The problem
The records are to be repeated in full, with the images removed.

Source information
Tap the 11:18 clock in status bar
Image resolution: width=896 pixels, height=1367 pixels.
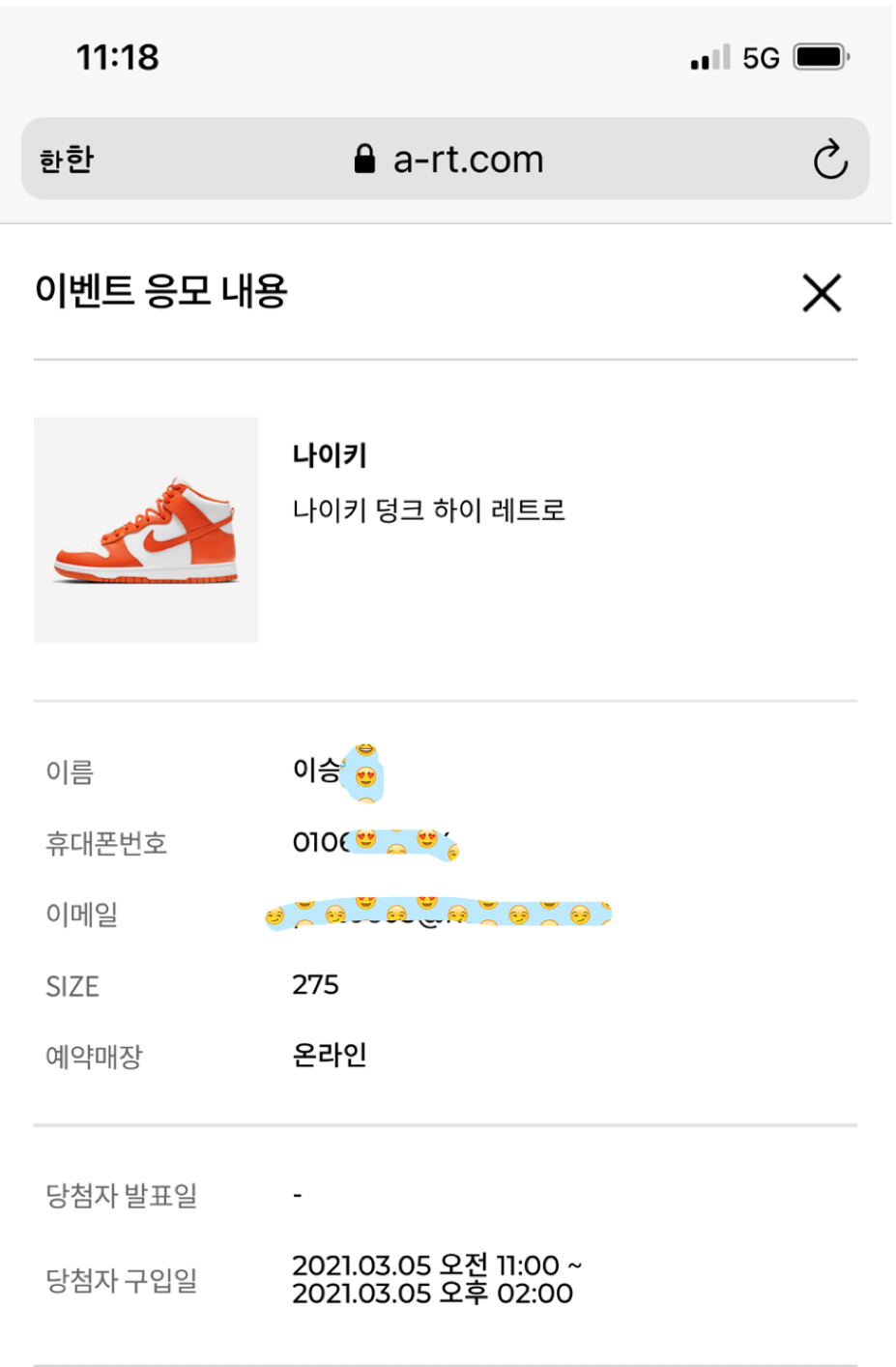[x=117, y=57]
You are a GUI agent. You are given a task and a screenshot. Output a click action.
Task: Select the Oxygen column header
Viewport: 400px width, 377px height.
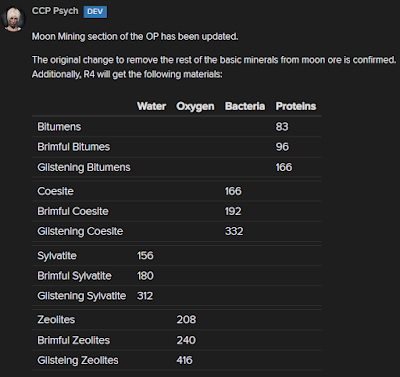click(195, 107)
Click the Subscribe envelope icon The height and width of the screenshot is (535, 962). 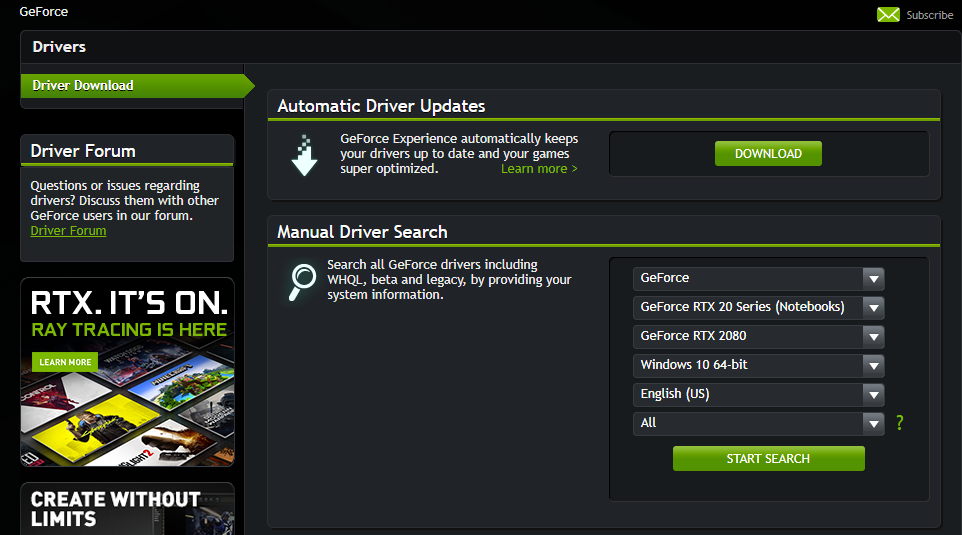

Answer section
Tap the 11:18 clock in status bar
Image resolution: width=896 pixels, height=1367 pixels.
[x=117, y=57]
You are a GUI agent. You are given a task and a screenshot. Output a click action.
Task: Select the Oxygen column header
Viewport: 400px width, 377px height.
click(195, 107)
Click the Subscribe envelope icon The height and width of the screenshot is (535, 962). 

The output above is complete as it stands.